**WHAT YOU WILL DO**: Give back every entry below, unchanged.

**Saved entries**:
***
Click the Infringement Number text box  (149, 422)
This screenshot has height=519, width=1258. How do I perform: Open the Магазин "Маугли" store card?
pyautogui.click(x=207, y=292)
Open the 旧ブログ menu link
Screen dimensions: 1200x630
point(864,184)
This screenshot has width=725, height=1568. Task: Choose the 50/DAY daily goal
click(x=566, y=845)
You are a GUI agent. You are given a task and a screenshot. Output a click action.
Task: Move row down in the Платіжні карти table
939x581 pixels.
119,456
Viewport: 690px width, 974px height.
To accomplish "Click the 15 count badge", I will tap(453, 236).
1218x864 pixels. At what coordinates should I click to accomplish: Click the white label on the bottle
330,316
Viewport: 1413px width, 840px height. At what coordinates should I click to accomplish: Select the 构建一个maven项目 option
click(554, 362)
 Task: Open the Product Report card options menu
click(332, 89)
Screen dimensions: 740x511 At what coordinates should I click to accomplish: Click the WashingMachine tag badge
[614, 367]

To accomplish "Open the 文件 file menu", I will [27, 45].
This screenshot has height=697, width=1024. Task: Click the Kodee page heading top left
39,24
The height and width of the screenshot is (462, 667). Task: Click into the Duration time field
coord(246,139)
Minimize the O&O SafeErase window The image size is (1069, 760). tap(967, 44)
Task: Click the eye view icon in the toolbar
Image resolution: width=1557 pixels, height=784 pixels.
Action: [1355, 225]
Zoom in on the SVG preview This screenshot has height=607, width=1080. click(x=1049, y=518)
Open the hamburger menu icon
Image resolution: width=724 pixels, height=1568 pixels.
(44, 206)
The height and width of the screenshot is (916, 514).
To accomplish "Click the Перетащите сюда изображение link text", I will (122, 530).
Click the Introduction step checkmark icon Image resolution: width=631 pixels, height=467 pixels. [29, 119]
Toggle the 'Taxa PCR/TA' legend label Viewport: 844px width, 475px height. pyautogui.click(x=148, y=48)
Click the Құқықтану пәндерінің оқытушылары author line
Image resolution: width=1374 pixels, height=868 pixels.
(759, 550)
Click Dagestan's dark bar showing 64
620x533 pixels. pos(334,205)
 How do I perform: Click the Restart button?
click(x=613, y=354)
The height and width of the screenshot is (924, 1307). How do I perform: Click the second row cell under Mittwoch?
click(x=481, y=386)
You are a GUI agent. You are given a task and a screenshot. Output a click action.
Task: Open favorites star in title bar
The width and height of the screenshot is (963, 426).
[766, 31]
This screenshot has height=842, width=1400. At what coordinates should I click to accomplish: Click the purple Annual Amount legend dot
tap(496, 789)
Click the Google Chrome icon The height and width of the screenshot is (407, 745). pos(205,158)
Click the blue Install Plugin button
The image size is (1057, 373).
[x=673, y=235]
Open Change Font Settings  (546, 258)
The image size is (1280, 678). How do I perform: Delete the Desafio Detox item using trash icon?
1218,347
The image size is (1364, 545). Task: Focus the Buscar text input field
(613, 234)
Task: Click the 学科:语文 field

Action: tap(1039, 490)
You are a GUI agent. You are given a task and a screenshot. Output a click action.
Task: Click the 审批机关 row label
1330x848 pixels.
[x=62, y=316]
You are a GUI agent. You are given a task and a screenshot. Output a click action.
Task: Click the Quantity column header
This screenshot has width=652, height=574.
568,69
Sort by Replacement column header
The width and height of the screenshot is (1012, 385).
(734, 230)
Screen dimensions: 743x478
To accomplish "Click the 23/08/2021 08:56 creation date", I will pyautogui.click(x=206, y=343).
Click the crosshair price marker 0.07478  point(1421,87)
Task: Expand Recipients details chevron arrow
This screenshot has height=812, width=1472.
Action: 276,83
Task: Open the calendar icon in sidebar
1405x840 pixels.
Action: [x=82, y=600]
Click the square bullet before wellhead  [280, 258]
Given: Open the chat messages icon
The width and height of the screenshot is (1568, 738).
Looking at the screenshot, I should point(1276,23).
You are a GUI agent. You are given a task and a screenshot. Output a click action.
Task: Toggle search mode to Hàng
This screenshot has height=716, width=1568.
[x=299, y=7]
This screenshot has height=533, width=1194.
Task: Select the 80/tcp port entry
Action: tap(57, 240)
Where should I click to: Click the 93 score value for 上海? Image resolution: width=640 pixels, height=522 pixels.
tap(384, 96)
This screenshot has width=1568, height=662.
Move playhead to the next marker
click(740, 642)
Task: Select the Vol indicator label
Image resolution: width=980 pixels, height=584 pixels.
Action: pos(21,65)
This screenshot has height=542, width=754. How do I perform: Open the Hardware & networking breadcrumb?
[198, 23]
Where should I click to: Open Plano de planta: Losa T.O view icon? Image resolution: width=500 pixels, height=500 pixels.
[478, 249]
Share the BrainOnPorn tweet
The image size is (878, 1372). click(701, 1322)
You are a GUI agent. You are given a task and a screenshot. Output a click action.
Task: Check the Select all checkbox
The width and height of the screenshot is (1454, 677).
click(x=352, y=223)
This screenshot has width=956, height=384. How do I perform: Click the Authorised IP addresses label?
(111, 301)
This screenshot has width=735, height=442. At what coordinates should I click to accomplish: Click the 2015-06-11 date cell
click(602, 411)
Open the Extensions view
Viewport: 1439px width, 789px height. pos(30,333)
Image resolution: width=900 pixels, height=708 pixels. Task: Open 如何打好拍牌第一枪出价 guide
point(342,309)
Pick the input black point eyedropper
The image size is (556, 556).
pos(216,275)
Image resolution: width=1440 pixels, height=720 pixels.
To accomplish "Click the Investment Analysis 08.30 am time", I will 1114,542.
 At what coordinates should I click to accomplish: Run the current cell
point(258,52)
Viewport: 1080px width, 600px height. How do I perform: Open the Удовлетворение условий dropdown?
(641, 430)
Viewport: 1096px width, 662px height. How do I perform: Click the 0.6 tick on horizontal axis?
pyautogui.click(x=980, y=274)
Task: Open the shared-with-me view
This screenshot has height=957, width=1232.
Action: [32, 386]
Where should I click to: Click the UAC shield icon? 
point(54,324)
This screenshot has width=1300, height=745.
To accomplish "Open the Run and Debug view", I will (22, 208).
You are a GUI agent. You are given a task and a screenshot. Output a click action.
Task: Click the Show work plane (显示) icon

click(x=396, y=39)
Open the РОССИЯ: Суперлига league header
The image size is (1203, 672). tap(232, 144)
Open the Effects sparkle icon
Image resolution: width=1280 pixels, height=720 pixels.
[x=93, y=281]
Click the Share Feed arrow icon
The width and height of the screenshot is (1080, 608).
***
**TASK RESULT**:
Click the Infringement Number text box  (149, 422)
This screenshot has height=519, width=1258. How do I perform: Open the Магазин "Маугли" store card?
pyautogui.click(x=207, y=292)
Open the 旧ブログ menu link
Screen dimensions: 1200x630
point(864,184)
This screenshot has width=725, height=1568. Task: Choose the 50/DAY daily goal
click(x=566, y=845)
You are a GUI agent. You are given a task and a screenshot. Output a click action.
Task: Move row down in the Платіжні карти table
939x581 pixels.
119,456
Viewport: 690px width, 974px height.
To accomplish "Click the 15 count badge", I will tap(453, 236).
1218x864 pixels. At what coordinates should I click to accomplish: Click the white label on the bottle
330,316
Viewport: 1413px width, 840px height. At what coordinates should I click to accomplish: Select the 构建一个maven项目 option
click(554, 362)
 Task: Open the Product Report card options menu
click(332, 89)
Screen dimensions: 740x511 At what coordinates should I click to accomplish: Click the WashingMachine tag badge
[614, 367]

To accomplish "Open the 文件 file menu", I will [27, 45].
This screenshot has height=697, width=1024. Task: Click the Kodee page heading top left
39,24
The height and width of the screenshot is (462, 667). Task: Click into the Duration time field
coord(246,139)
Minimize the O&O SafeErase window The image size is (1069, 760). tap(967, 44)
Task: Click the eye view icon in the toolbar
Image resolution: width=1557 pixels, height=784 pixels.
Action: [1355, 225]
Zoom in on the SVG preview This screenshot has height=607, width=1080. click(x=1049, y=518)
Open the hamburger menu icon
Image resolution: width=724 pixels, height=1568 pixels.
(44, 206)
The height and width of the screenshot is (916, 514).
To accomplish "Click the Перетащите сюда изображение link text", I will (122, 530).
Click the Introduction step checkmark icon Image resolution: width=631 pixels, height=467 pixels. [29, 119]
Toggle the 'Taxa PCR/TA' legend label Viewport: 844px width, 475px height. pyautogui.click(x=148, y=48)
Click the Құқықтану пәндерінің оқытушылары author line
Image resolution: width=1374 pixels, height=868 pixels.
(759, 550)
Click Dagestan's dark bar showing 64
620x533 pixels. pos(334,205)
 How do I perform: Click the Restart button?
click(x=613, y=354)
The height and width of the screenshot is (924, 1307). How do I perform: Click the second row cell under Mittwoch?
click(x=481, y=386)
You are a GUI agent. You are given a task and a screenshot. Output a click action.
Task: Open favorites star in title bar
The width and height of the screenshot is (963, 426).
[766, 31]
This screenshot has height=842, width=1400. At what coordinates should I click to accomplish: Click the purple Annual Amount legend dot
tap(496, 789)
Click the Google Chrome icon The height and width of the screenshot is (407, 745). pos(205,158)
Click the blue Install Plugin button
The image size is (1057, 373).
[x=673, y=235]
Open Change Font Settings  (546, 258)
The image size is (1280, 678). How do I perform: Delete the Desafio Detox item using trash icon?
1218,347
The image size is (1364, 545). Task: Focus the Buscar text input field
(613, 234)
Task: Click the 学科:语文 field

Action: tap(1039, 490)
You are a GUI agent. You are given a task and a screenshot. Output a click action.
Task: Click the 审批机关 row label
1330x848 pixels.
[x=62, y=316]
You are a GUI agent. You are given a task and a screenshot. Output a click action.
Task: Click the Quantity column header
This screenshot has width=652, height=574.
568,69
Sort by Replacement column header
The width and height of the screenshot is (1012, 385).
(734, 230)
Screen dimensions: 743x478
To accomplish "Click the 23/08/2021 08:56 creation date", I will pyautogui.click(x=206, y=343).
Click the crosshair price marker 0.07478  point(1421,87)
Task: Expand Recipients details chevron arrow
This screenshot has height=812, width=1472.
Action: 276,83
Task: Open the calendar icon in sidebar
1405x840 pixels.
Action: [x=82, y=600]
Click the square bullet before wellhead  [280, 258]
Given: Open the chat messages icon
The width and height of the screenshot is (1568, 738).
Looking at the screenshot, I should point(1276,23).
You are a GUI agent. You are given a task and a screenshot. Output a click action.
Task: Toggle search mode to Hàng
This screenshot has height=716, width=1568.
[x=299, y=7]
This screenshot has height=533, width=1194.
Task: Select the 80/tcp port entry
Action: tap(57, 240)
Where should I click to: Click the 93 score value for 上海? Image resolution: width=640 pixels, height=522 pixels.
tap(384, 96)
This screenshot has width=1568, height=662.
Move playhead to the next marker
click(740, 642)
Task: Select the Vol indicator label
Image resolution: width=980 pixels, height=584 pixels.
Action: pos(21,65)
This screenshot has height=542, width=754. How do I perform: Open the Hardware & networking breadcrumb?
[198, 23]
Where should I click to: Open Plano de planta: Losa T.O view icon? Image resolution: width=500 pixels, height=500 pixels.
[478, 249]
Share the BrainOnPorn tweet
The image size is (878, 1372). click(701, 1322)
You are a GUI agent. You are given a task and a screenshot. Output a click action.
Task: Check the Select all checkbox
The width and height of the screenshot is (1454, 677).
click(x=352, y=223)
This screenshot has width=956, height=384. How do I perform: Click the Authorised IP addresses label?
(111, 301)
This screenshot has width=735, height=442. At what coordinates should I click to accomplish: Click the 2015-06-11 date cell
click(602, 411)
Open the Extensions view
Viewport: 1439px width, 789px height. pos(30,333)
Image resolution: width=900 pixels, height=708 pixels. Task: Open 如何打好拍牌第一枪出价 guide
point(342,309)
Pick the input black point eyedropper
The image size is (556, 556).
pos(216,275)
Image resolution: width=1440 pixels, height=720 pixels.
To accomplish "Click the Investment Analysis 08.30 am time", I will 1114,542.
 At what coordinates should I click to accomplish: Run the current cell
point(258,52)
Viewport: 1080px width, 600px height. How do I perform: Open the Удовлетворение условий dropdown?
(641, 430)
Viewport: 1096px width, 662px height. How do I perform: Click the 0.6 tick on horizontal axis?
pyautogui.click(x=980, y=274)
Task: Open the shared-with-me view
This screenshot has height=957, width=1232.
Action: [32, 386]
Where should I click to: Click the UAC shield icon? 
point(54,324)
This screenshot has width=1300, height=745.
To accomplish "Open the Run and Debug view", I will (22, 208).
You are a GUI agent. You are given a task and a screenshot. Output a click action.
Task: Click the Show work plane (显示) icon

click(x=396, y=39)
Open the РОССИЯ: Суперлига league header
The image size is (1203, 672). tap(232, 144)
Open the Effects sparkle icon
Image resolution: width=1280 pixels, height=720 pixels.
[x=93, y=281]
Click the Share Feed arrow icon
The width and height of the screenshot is (1080, 608).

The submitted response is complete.